38 degrees

I have an older model BMW 525 that “beeps” an alarm every time the temperature outside gets to 38 degrees. Does anyone know why? I could understand bells and whistles for 32 degrees, but what is so special about 38 degrees? Does something happen in Germany when the temperature hits 38?

Thanks for your help. I searched through the owner’s manual, but could not find an explanation there.

I have an Audi, and my car’s computer shows a little snowflake when the temperature is between 23 and 41 deg. F. According to my manual, this is to alert you to a higher potential of frozen road conditions. Anyway, these temperatures convert to -5 and +5 deg. C, and my guess is that BMW just used a different set point (3.33 C, in this case). Hopefully a BMW owner will come along to give a car-specific answer.

38 degrees is the point at which (the car makers consider that)there is a danger of ice on the road - I know that the freezing point of water is supposed to be a few degrees lower, but ice, once formed, can still persist at few degrees above freezing.

Plus there needs tto be a margin of error - if you happen to leave the driveway of your house on the south side of a large hill and zoom off down the road, thinking there’s no risk of ice, you may be unpleasantly surprised when you encounter a region which does not have quite such a favourable microclimate.

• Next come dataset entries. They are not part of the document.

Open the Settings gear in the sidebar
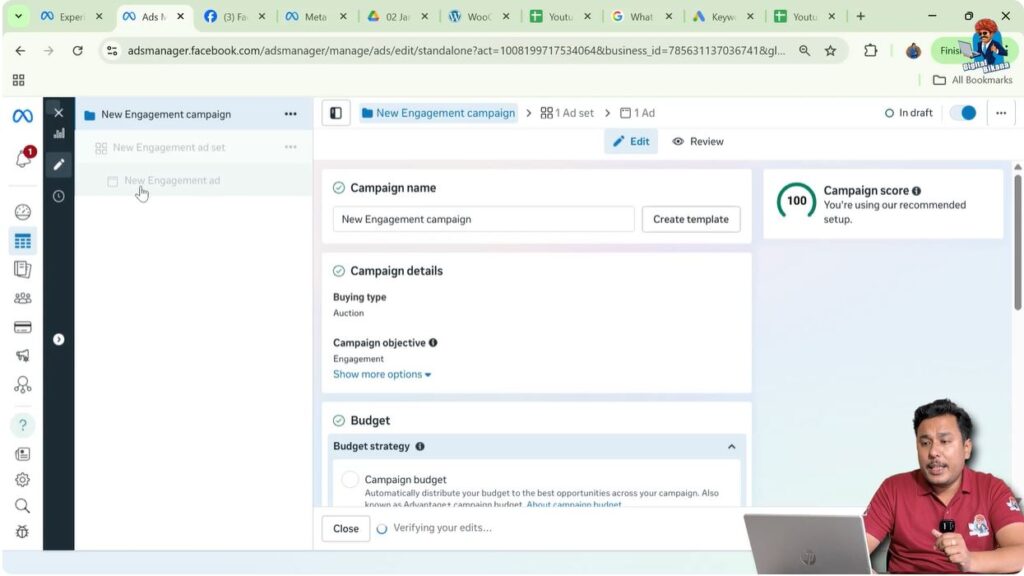The image size is (1024, 576). [22, 480]
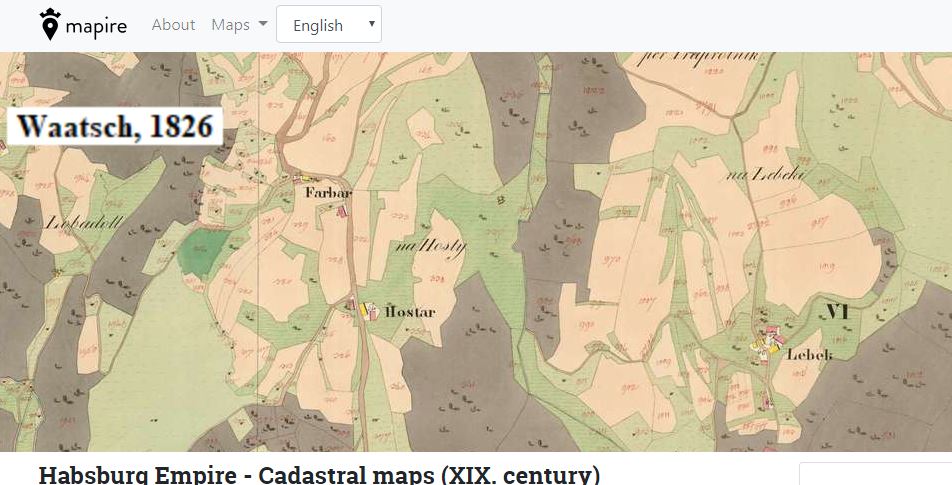Image resolution: width=952 pixels, height=485 pixels.
Task: Click the yellow building symbol at Hostar
Action: (x=368, y=311)
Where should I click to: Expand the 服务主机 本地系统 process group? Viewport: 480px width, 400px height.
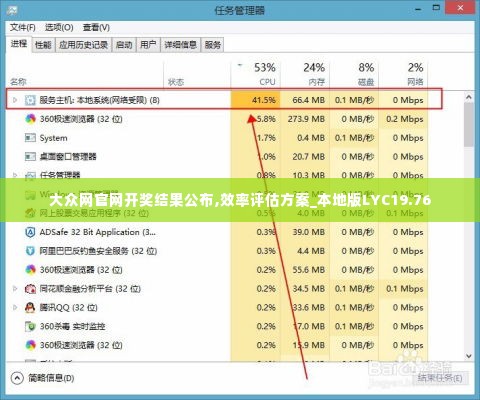(15, 100)
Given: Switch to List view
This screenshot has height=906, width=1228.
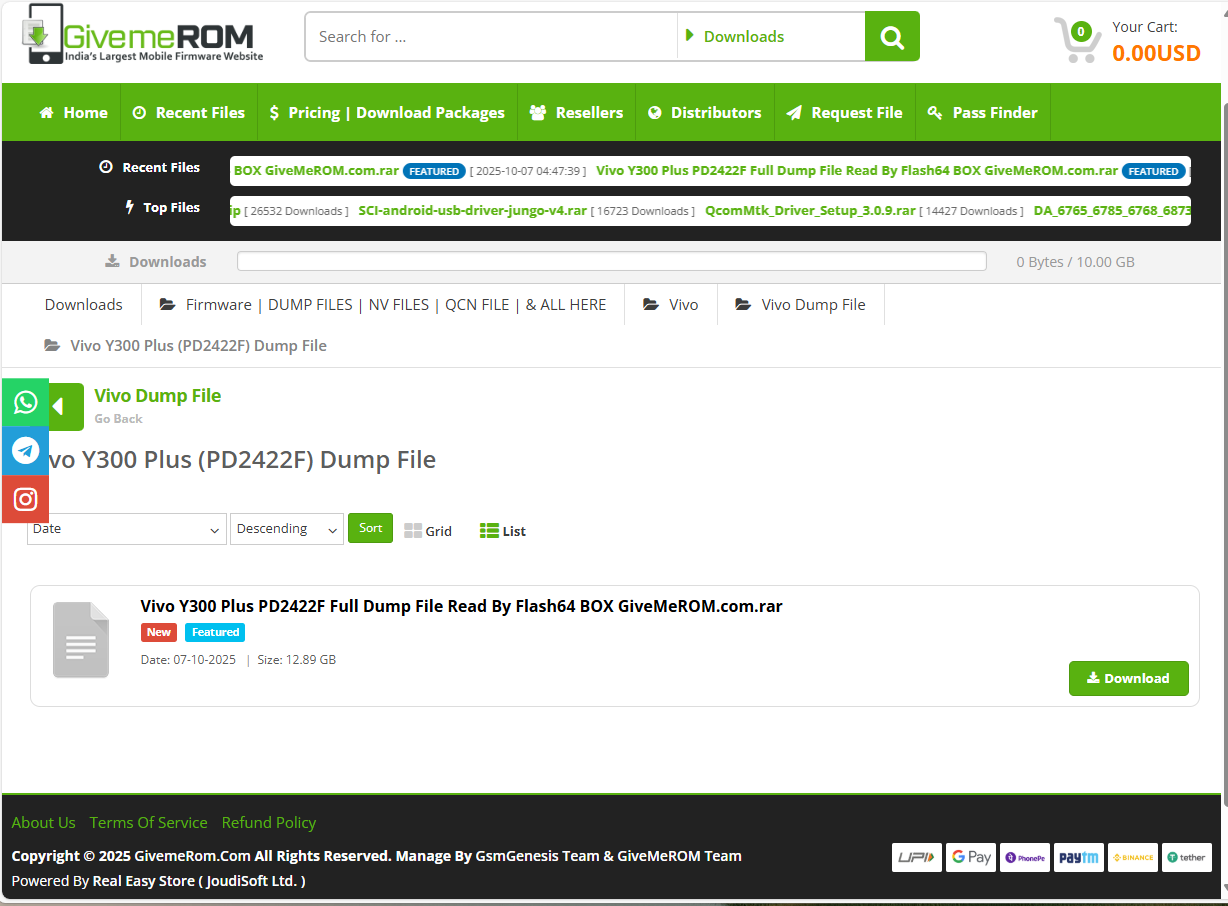Looking at the screenshot, I should (x=503, y=531).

At night, the ground is usually colder than the surrounding air so you need a safety margin. The reason the ground is colder is radiative cooling. Everything radiates heat, but opaque things (like the ground) emit much more efficiently than transparent things (like air), so the ground loses heat much faster than the air. Similarly, during the day the ground absorbs sunlight much more efficiently than air, so the asphalt gets much hotter than the air.